- [SOAL LATIHAN]
A. Ganti "sentralistik" dengan "terpusat" lalu tulis ulang bagian kutipan tentang otonomi daerah dari "Penerapan desentralisasi merupakan" sampai "sosial, dan politik.".
B. Nyatakan apakah tiap pernyataan berikut sesuai dengan kutipan tentang otonomi daerah: (i) Sistem sentralistik diterapkan di Indonesia selama 32 tahun pada masa orde baru. (ii) Otonomi daerah hanya sekadar proses administrasi politik berupa pelimpahan wewenang kepada pemerintah daerah. (iii) Berakhirnya sistem sentralistik ditandai dengan krisis ekonomi, sosial, dan politik. Jawab ya atau tidak untuk setiap pernyataan, lalu sertakan kata-kata penentu dari kutipan tersebut.

Kedua undang-undang ini mengamanahkan pemberian kewenangan (otonomi)
oleh Pemerintah Pusat kepada Pemerintah Daerah. Otonomi daerah (OTDA) yang
secara universal dikenal sebagai desentralisasi, bukan hanya sekedar proses
administrasi politik menyangkut pelimpahan wewenang kepada pemerintah
daerah semata, namun yang lebih penting lagi adalah transfer proses
pengambilan keputusan (transfer of decision-making process) dalam
merencanakan, melaksanakan dan mempercepat kegiatan pembangunan, oleh
daerah sendiri dan hasilnya ditujukan untuk kesejahteraan rakayat di daerah
tersebut.


Penerapan desentralisasi merupakan respon atas gagalnya sistem
pembangunan nasional yang sentralistik dan keinginan berbagai daerah untuk
mendapatkan manfaat dan rasa keadilan dalam alokasi hasil pengelolaan
sumberdaya alam. Sistem sentralistik yang diterapkan di Indonesia selama
masa orde baru selama 32 tahun (1966-1998) telah berakhir dengan kondisi
antiklimaks ditandai dengan terjadinya krisis ekonomi, sosial, dan politik.

- [DATA MENTAH]
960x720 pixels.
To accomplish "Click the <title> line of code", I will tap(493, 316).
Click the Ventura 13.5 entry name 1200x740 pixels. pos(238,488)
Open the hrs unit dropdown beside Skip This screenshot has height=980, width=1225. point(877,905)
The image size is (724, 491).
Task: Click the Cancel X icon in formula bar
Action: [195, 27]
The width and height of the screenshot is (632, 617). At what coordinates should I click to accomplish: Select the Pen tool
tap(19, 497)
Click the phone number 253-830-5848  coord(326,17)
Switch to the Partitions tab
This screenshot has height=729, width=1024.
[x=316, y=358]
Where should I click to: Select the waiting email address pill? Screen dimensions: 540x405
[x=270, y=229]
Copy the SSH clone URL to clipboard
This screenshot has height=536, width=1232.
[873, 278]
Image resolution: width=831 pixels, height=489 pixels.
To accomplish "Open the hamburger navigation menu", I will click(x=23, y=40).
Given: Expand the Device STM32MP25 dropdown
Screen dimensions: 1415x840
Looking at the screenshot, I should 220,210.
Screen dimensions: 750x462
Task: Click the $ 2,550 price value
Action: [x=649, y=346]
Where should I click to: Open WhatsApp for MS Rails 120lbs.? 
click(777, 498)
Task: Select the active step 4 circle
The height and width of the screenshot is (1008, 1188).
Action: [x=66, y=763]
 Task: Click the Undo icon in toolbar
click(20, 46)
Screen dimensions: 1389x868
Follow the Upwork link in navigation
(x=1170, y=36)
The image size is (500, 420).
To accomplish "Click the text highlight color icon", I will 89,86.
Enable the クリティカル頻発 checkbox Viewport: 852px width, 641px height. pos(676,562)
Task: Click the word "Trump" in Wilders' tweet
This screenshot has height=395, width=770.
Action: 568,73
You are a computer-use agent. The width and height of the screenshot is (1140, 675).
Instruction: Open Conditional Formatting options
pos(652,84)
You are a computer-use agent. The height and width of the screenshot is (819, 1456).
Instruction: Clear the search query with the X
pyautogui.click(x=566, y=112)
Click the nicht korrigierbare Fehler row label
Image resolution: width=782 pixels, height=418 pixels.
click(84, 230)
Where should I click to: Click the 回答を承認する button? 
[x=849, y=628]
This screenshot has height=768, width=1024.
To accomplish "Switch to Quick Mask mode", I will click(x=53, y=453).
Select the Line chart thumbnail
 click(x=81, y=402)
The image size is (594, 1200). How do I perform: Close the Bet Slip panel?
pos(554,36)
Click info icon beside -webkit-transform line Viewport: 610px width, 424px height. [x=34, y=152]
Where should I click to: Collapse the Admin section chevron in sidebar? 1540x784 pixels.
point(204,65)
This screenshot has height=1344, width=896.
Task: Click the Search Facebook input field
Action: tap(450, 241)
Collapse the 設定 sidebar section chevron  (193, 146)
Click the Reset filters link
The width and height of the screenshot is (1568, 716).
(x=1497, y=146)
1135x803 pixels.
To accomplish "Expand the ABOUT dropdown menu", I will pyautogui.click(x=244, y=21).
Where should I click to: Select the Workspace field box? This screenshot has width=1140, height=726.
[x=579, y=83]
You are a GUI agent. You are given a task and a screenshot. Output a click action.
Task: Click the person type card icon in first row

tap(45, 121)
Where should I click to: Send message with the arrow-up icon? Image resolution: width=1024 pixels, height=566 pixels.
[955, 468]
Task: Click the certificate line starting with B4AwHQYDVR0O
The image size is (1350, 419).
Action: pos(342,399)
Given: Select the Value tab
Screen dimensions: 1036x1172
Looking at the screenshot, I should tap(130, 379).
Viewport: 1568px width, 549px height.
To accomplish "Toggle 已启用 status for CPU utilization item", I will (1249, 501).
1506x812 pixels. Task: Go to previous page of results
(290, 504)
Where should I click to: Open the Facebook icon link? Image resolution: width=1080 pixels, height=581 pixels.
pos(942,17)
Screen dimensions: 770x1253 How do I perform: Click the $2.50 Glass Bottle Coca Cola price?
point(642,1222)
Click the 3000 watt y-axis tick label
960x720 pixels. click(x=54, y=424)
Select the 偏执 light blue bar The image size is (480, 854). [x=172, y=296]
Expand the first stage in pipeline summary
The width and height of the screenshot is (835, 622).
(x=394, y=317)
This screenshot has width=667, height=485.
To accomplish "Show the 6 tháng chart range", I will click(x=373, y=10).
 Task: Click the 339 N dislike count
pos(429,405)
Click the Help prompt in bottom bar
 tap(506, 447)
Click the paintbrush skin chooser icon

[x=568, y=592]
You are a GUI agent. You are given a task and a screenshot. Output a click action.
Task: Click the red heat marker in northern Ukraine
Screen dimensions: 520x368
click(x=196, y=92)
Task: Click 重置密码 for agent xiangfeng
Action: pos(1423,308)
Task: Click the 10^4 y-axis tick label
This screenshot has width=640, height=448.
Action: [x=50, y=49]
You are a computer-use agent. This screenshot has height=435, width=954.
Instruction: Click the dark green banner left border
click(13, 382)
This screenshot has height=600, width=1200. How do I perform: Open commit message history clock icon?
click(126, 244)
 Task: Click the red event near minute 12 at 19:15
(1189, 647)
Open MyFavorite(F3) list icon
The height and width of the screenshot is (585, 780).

- [KUNCI JAWABAN]
A.
Penerapan desentralisasi merupakan respon atas gagalnya sistem
pembangunan nasional yang terpusat dan keinginan berbagai daerah untuk
mendapatkan manfaat dan rasa keadilan dalam alokasi hasil pengelolaan
sumberdaya alam. Sistem terpusat yang diterapkan di Indonesia selama
masa orde baru selama 32 tahun (1966-1998) telah berakhir dengan kondisi
antiklimaks ditandai dengan terjadinya krisis ekonomi, sosial, dan politik.

B.
(i) Ya: "selama masa orde baru selama 32 tahun (1966-1998)".
(ii) Tidak: "bukan hanya sekedar proses administrasi politik menyangkut pelimpahan wewenang kepada pemerintah daerah semata".
(iii) Ya: "ditandai dengan terjadinya krisis ekonomi, sosial, dan politik".